I read somewhere google's backup strategy follows a 3-2-1 model.
3 copies
2 locations
= 1 backup

Also I have no beef with raidz1. In my practice, I wrote a shell script that emails me zpool status and smart mon every day, so I get a heads up if a drive drops out. Some sort of automated monitoring should be part of your archive, if your device is always on.

My issue with RaidZ is the risk of failure while rebuilding a disk. In practice, I am interacting with my machine on a daily basis so the window for two bad drives simultaneously is pretty small but 3 gives me the chance to have 2 bad drives and a 3rd die during the rebuild. Belt and suspenders. Having a good offsite backup would be a nice addition. Will have to have a look at what can be done with the cloud, encryption and, incremental backup. Some of the Chinese sites hand out 10+ terabytes of free storage per account. Restore time might be impossible at 150mbps however.

IMO rebuilding an array with new disks is basically never going to happen.... If you lose one disk, you're likely to loose another. Keeping the whole array running in full production mode after they start dropping is bad pragmatism, and realistically (or IMO) if you can't afford to replace a moderate set of drives within a decent window, your server or vol just need to sit idle until you can save your data. Backups are going to do more to save your data then multiples of drive parity.

Another consideration is your cpu utilization - drive parity multiplies cpu utilization with your zX factor. If you have z3, your multiplying your parity calculations 3 times per vol.
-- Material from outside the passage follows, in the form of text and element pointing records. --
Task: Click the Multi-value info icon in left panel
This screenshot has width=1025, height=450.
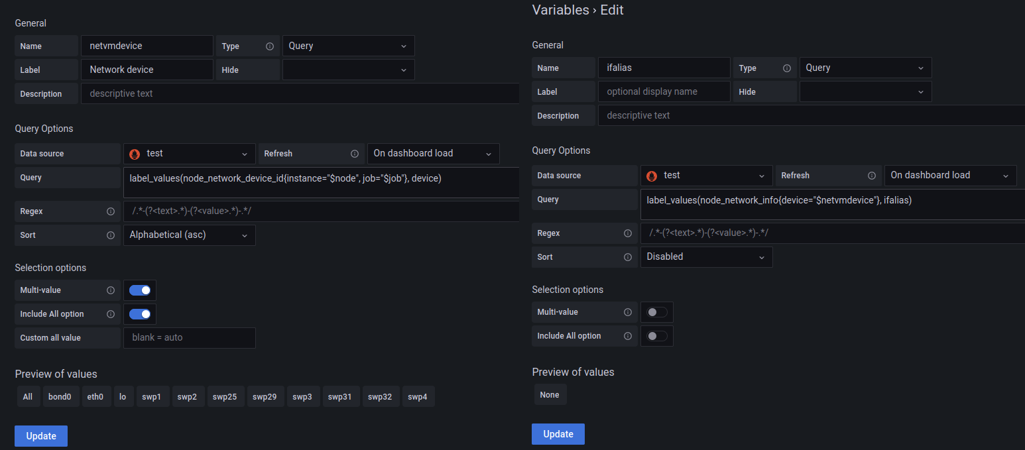Action: tap(111, 290)
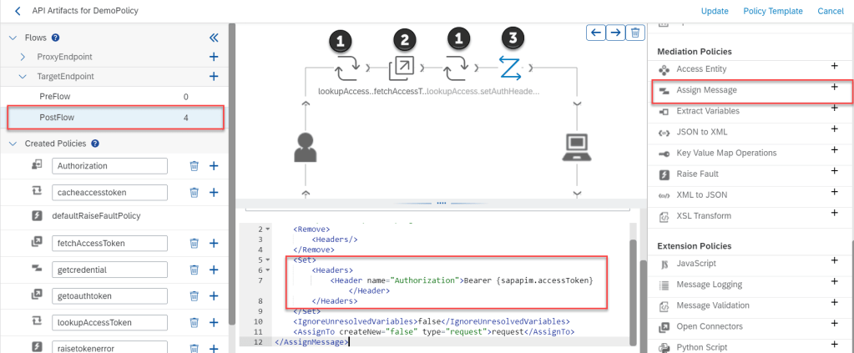Click the Update button
Screen dimensions: 854x353
click(x=715, y=11)
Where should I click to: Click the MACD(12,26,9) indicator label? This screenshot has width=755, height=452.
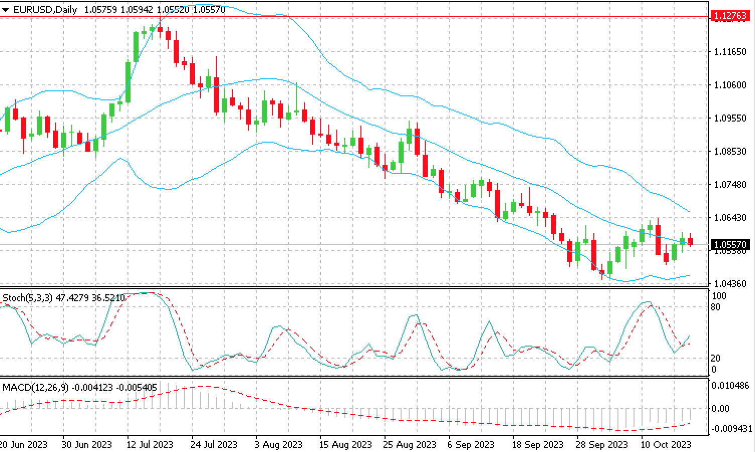coord(36,387)
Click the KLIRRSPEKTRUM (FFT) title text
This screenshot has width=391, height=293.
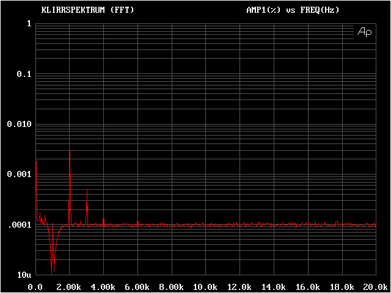tap(87, 10)
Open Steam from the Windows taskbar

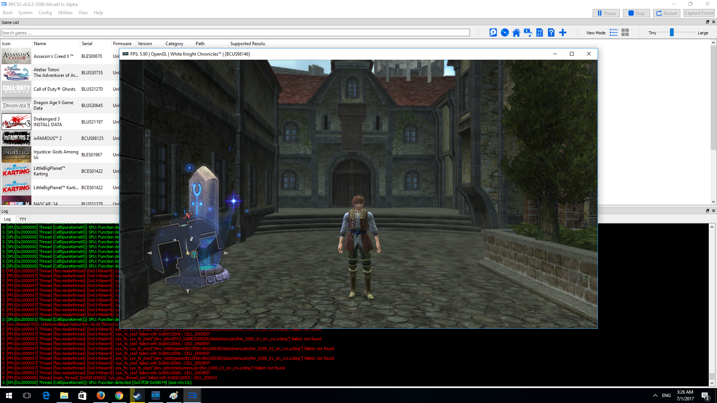pyautogui.click(x=137, y=396)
To this last post I pretty much disagree. Replacing an entire vdev because of a bad drive seems wasteful as heck. replacing 7 - 4TB at ~$100/drive because 1 drive has gone bad seems like a poor financial decision. Replacing 7 - 8TB drives @ $300 a pop drives seems even less responsible. If you are spending someone else's money maybe this makes sense but at $1-2k per vdev I will replace drives as required rather than prophylactically.

1 Like

The moral of my intent is having smaller arrays ( vdevs ), because management, backups, and replacing or rebuilding your storage nodes is more redundant, and less likely to fall apart.

If you have 2x7 vdev in z2, you have 4 parity calculation, plus one single array, so bitrot could take out the whole thing. Having your files copied manually, between two or three 4-5 drive arrays, you'll loose more storage replicating crucial things across multiple modules, but you'll have more copies, and less overall drive will spin up for a single file operation.

I would personally do multiple smaller vdevs.

two pools of 10 drives each in 5 drive Z1 mirrored with another 5 drive Z1.

this should give you 8 drives worth of storage + 4 drives for hot swap (you can also do a two 12 drive pools for 10 drives worth of storage)

This way you don't need to use Z2 or Z3 (mirrored vdev rebiuld fast enough and you can survive a whole z1 + 1 drive failure anyway)

1 Like

I thought this was a pretty thoughtful discussion on mirrors vs raidz2

1 Like

If its for backup, 2 vdevs

If it’s for primary use, then you’re gonna want 3 vdevs for those precious few iops.